Penruddock to Whitehaven. Train to Ravenglass. Out in the road again now and admittedly the experience of pushing up hills with the bike isn’t my cup of tea, I wrote a postcard at Allenheads for friends that said the Draisienne was invented in the late 18th century by a man who wanted to go faster on two wheels than people walking, well someone didn’t tell cyclo-tourists this, as travelling up any inclines fully loaded just kills the speed. To me it takes the fun out of riding bikes, which is all about the speed. Im reminded of the last time I did any real cycle touring in Australia in ’98, few hundred miles in Queensland, whilst that had its moments- like waking up with monitor lizards next to your tent- you need to be happy covering small distances to really enjoy self -supported cycle touring. Passing Blencathra was a treat, big hills past Keswick and the C2C trail uses Whinlater forest to get over here. Have to say Im the only bike tourist here, though theres millions of Mountain bikers grinning from ear to ear from their rides on the dirt- that’s fun! Through the villages trails rolling ups and downs lead me to want the old railway again and I decide to push on to Whitehaven. After Kirkdale it gets seriously good again, a gently sloping old railway line- this is what Sustrans routes are for. All over the U.K the original vision of John Grimshaw and friends who started the Bristol- Bath trailway finds its best outlet in these routes, and the millions of families that discover cycling on them each year are to me the reason for Sustrans existence. Arriving in Ravenglass urban is a very different place as you will discover if ever doing this, with satisfaction I covered 41 miles today with another 800 metres climbing.

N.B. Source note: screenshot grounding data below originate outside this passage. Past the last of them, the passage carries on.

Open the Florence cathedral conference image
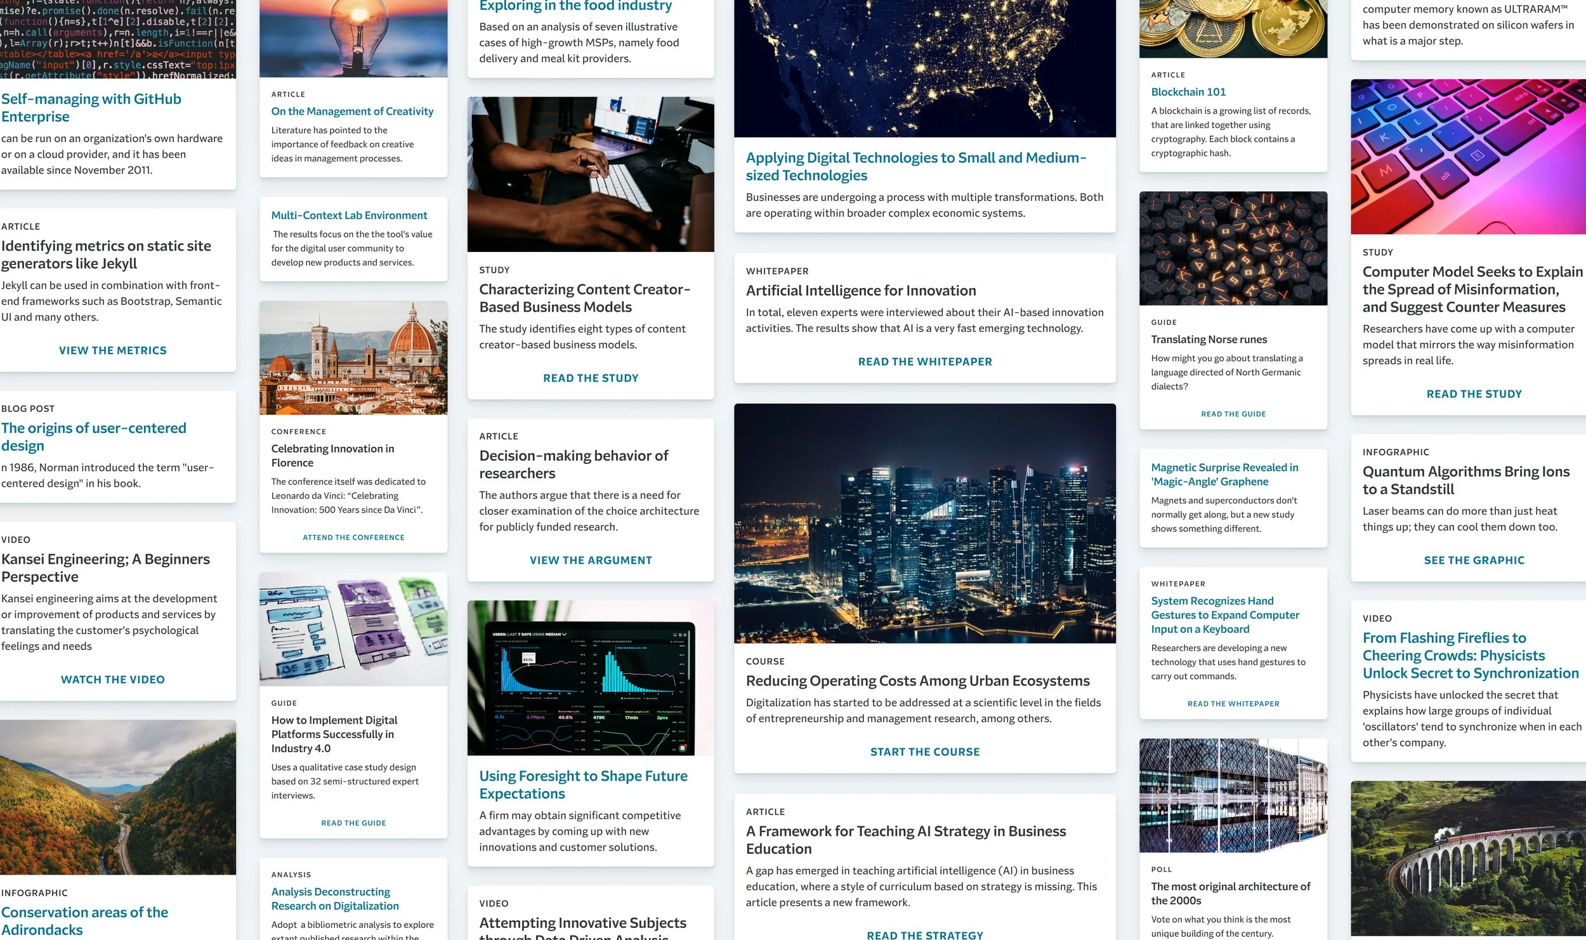This screenshot has height=940, width=1586. point(353,357)
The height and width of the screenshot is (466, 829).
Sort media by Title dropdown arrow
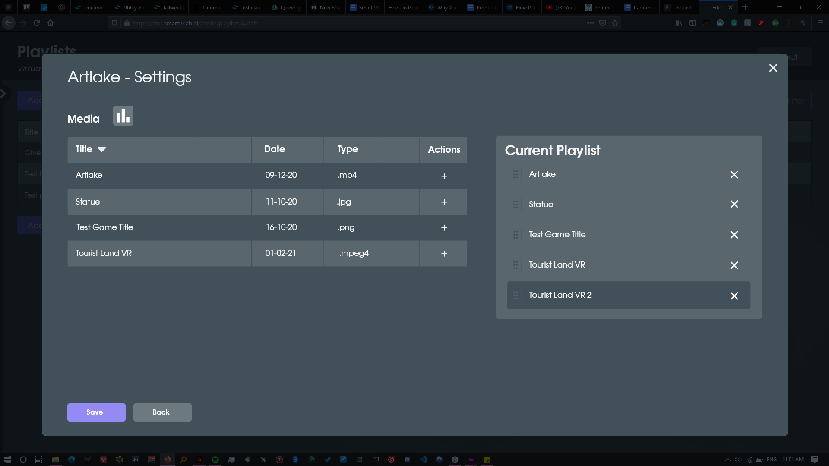102,149
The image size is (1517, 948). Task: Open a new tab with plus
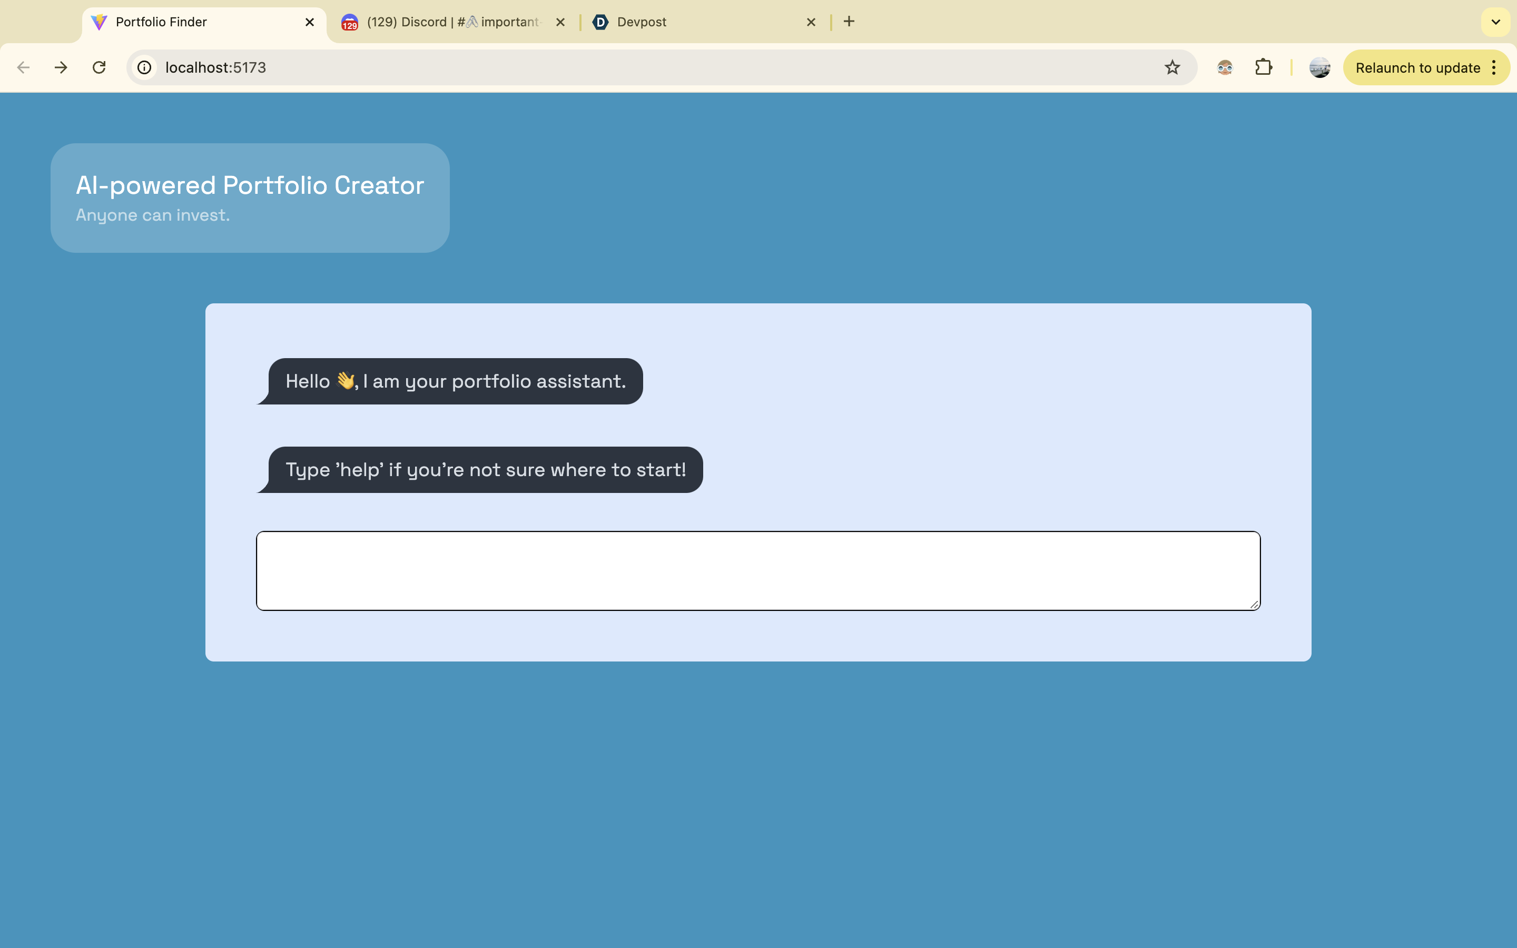849,22
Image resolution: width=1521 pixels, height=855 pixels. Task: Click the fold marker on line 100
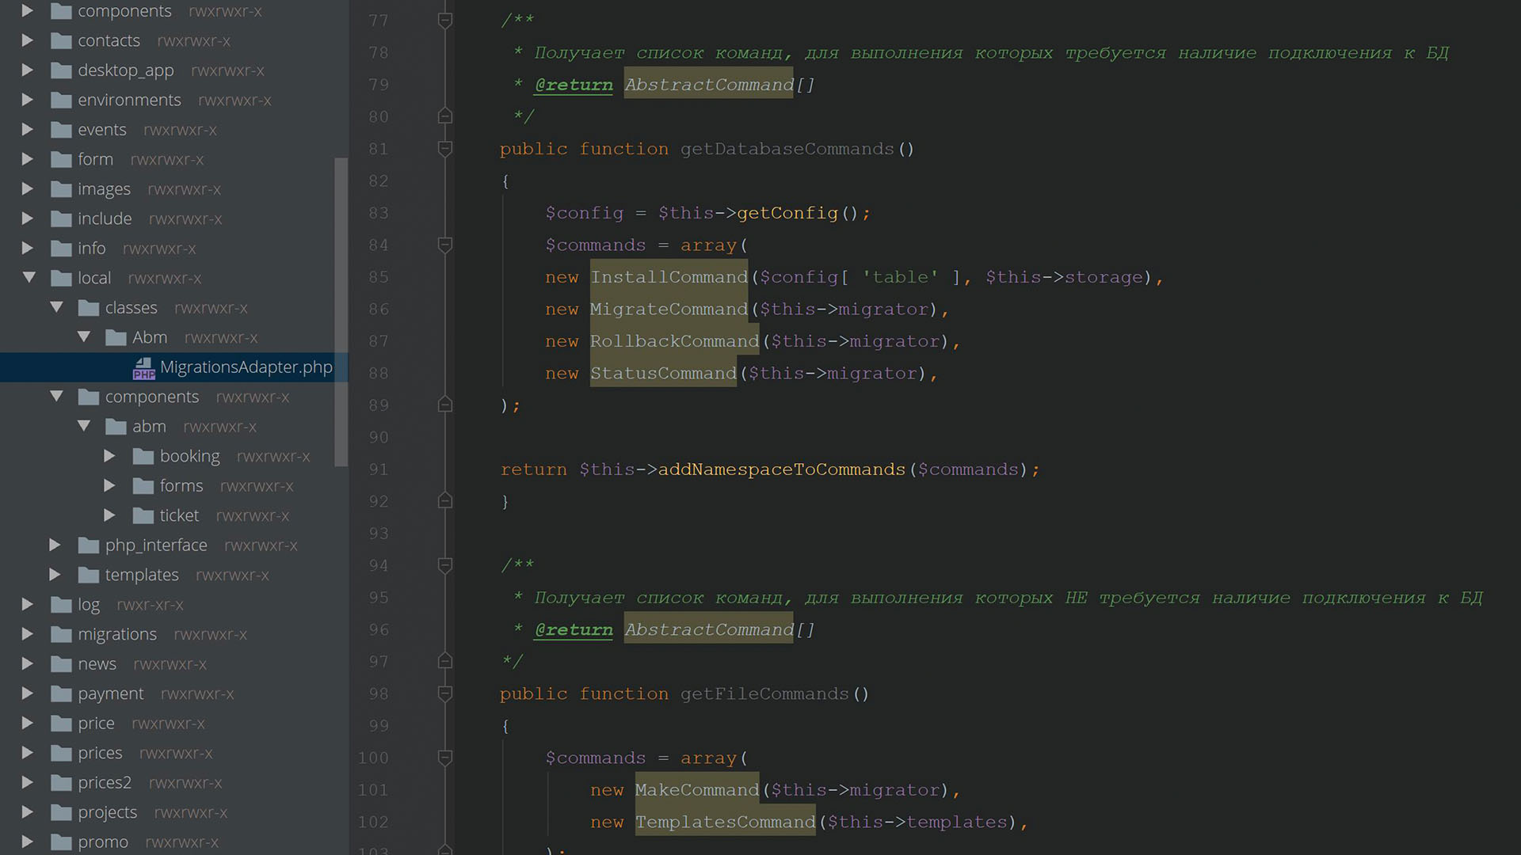tap(445, 758)
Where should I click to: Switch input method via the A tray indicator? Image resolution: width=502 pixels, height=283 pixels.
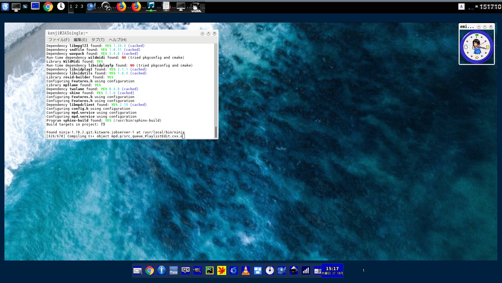(461, 7)
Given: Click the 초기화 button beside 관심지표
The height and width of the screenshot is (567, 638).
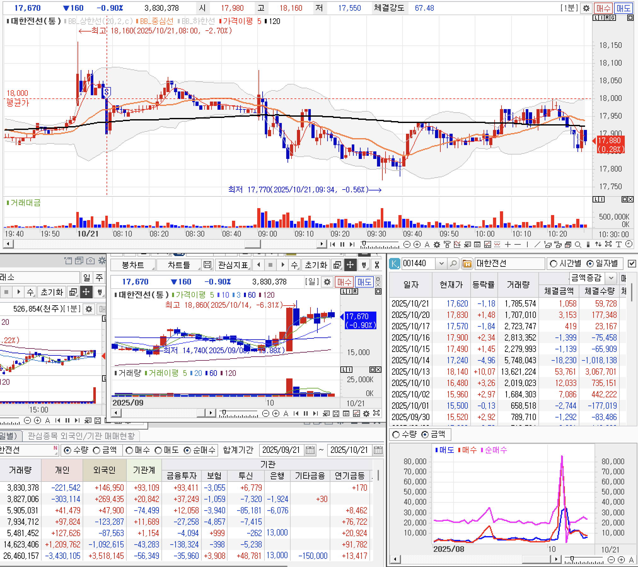Looking at the screenshot, I should [316, 265].

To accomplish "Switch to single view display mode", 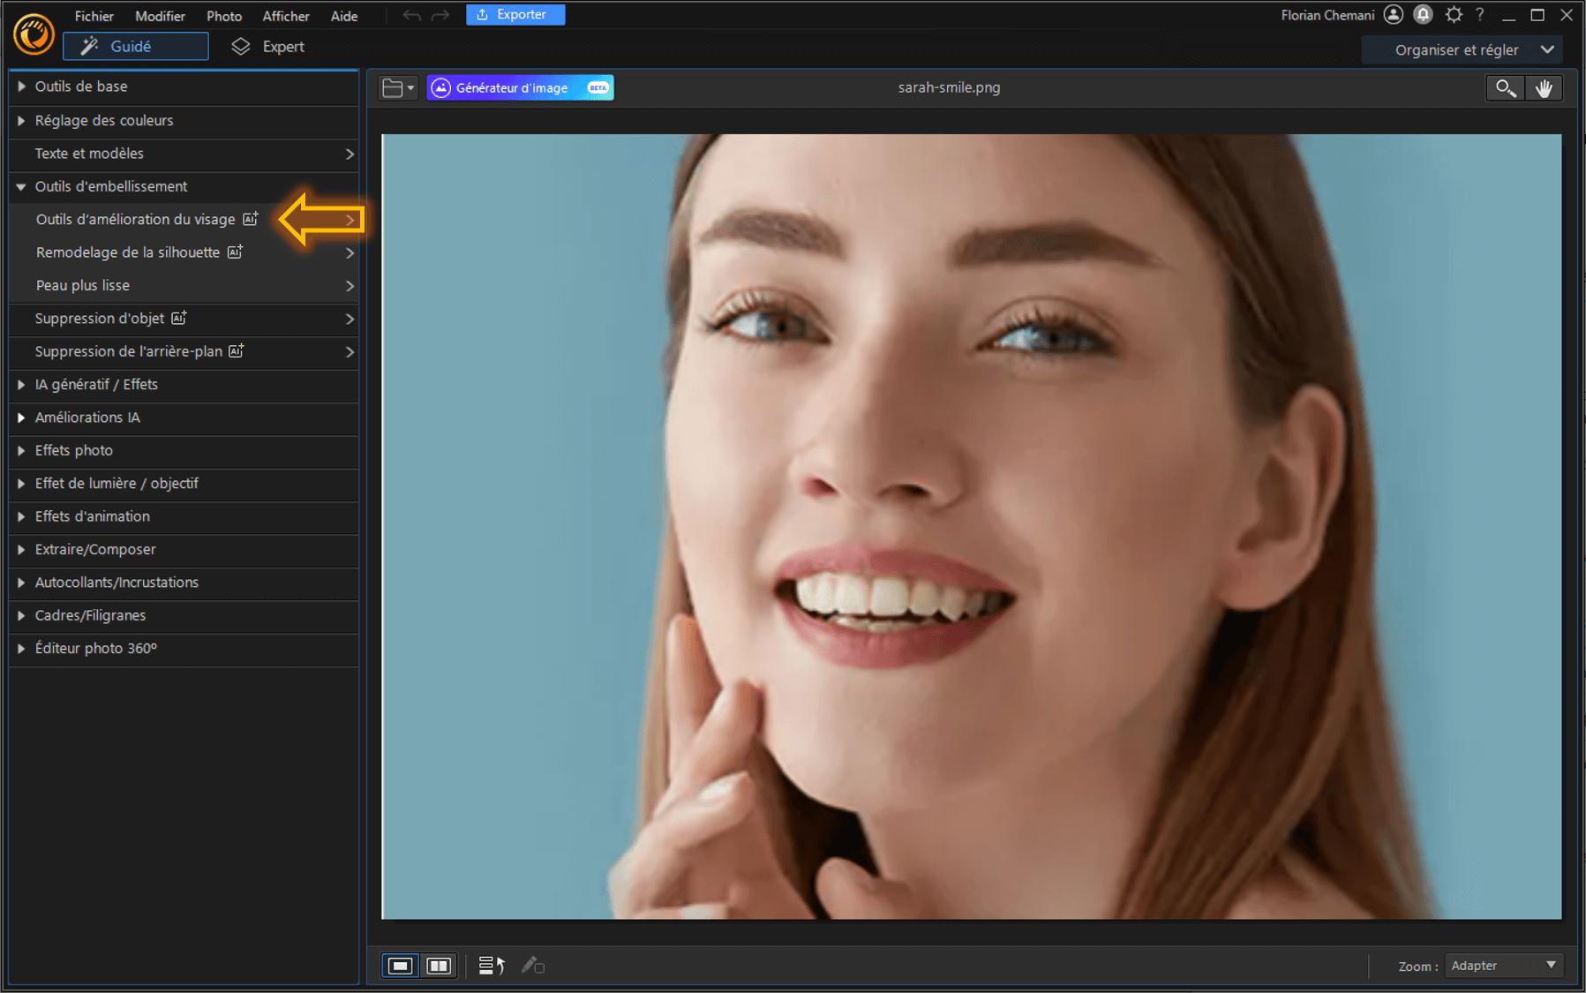I will [402, 965].

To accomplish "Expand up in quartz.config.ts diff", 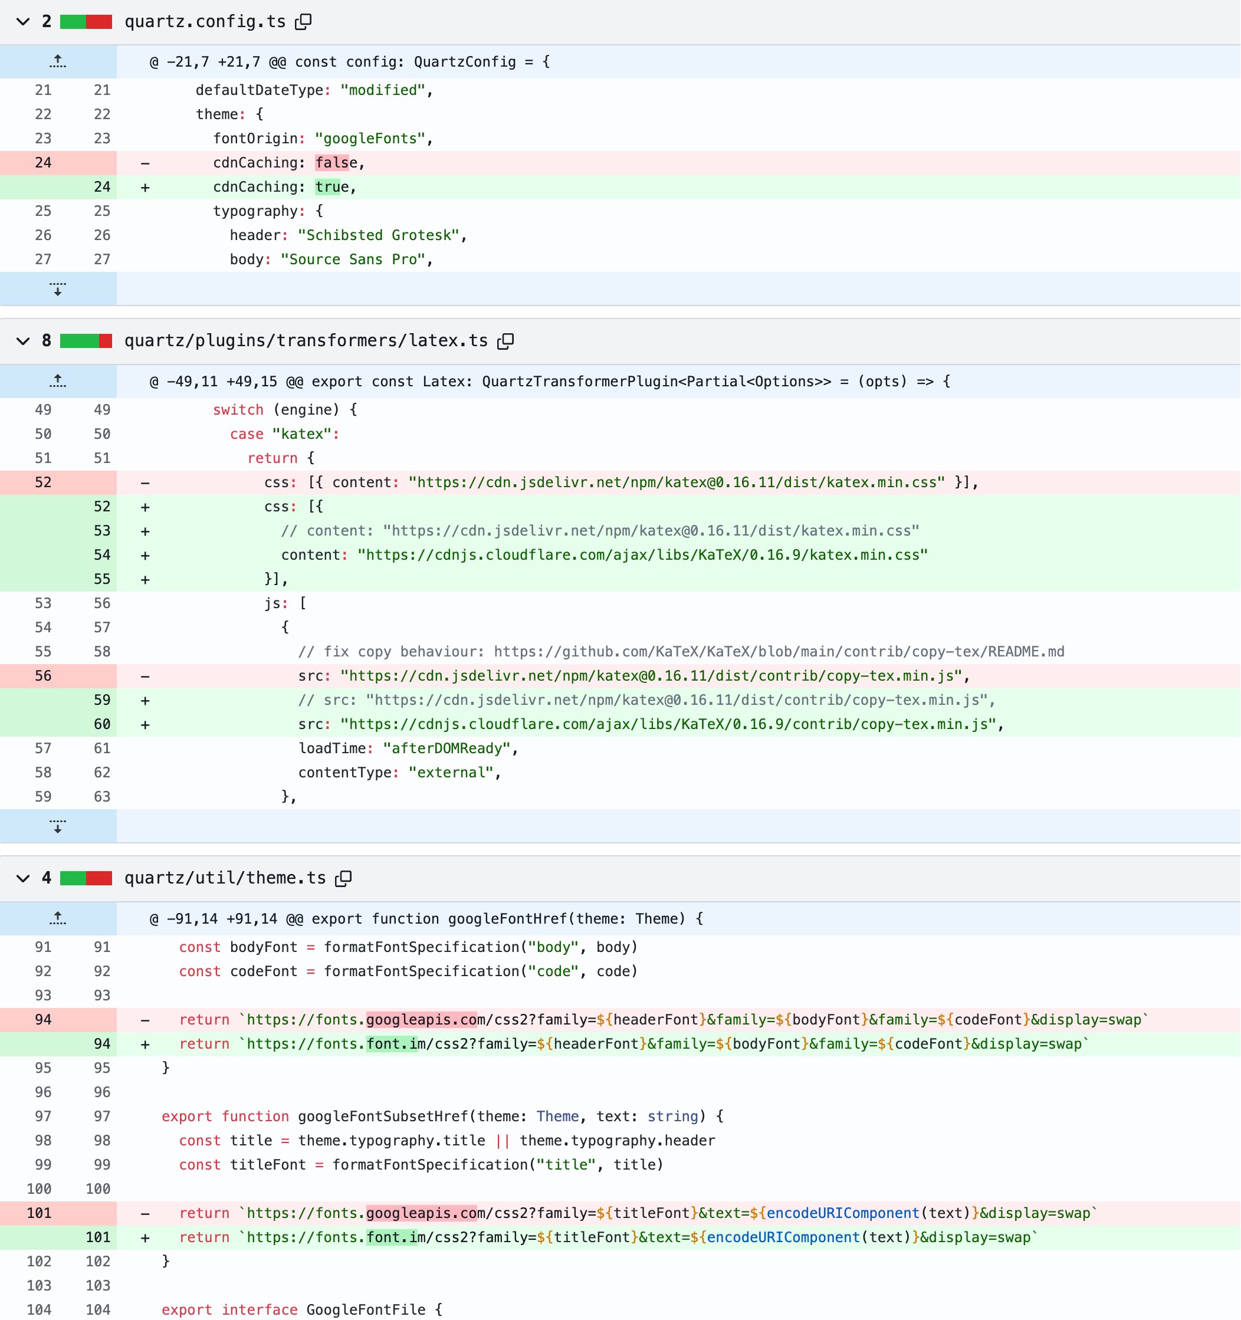I will click(58, 62).
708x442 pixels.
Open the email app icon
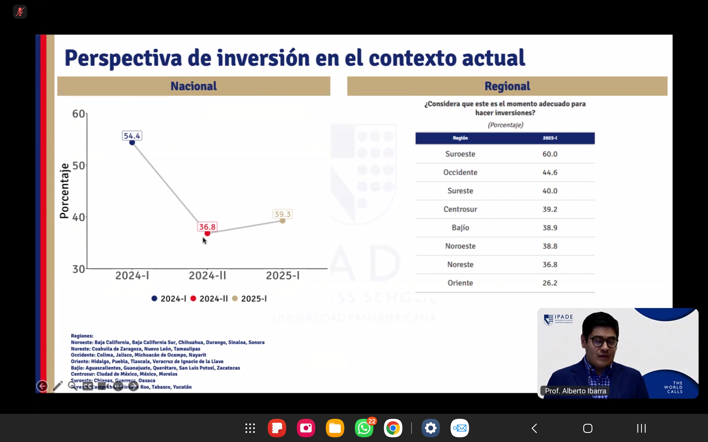pyautogui.click(x=460, y=428)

Didn’t like the idea of staying in Whitehaven so jump on a train to Ravenglass- and what a reward! 2 minutes from the station theres a delightful campsite, and the unique narrow gauge railway that talks people up into Eskdale. Great couple of pubs and this special village which is like a promontory sitting on the very south west tip of the Lakes District. My C2C ends here on day 3, happy watching and listening to the curlews over the estuary. This is what satisfies after a hard day in the saddle, reaching another coastal spot with its own character, like some of Norfolk or Sussex, or Mersea in Essex or in fact Suffolk, its Britain at its best- our little island with its history of shipping and smugglers, I made it over C2C in 3 days another micro- adventure complete.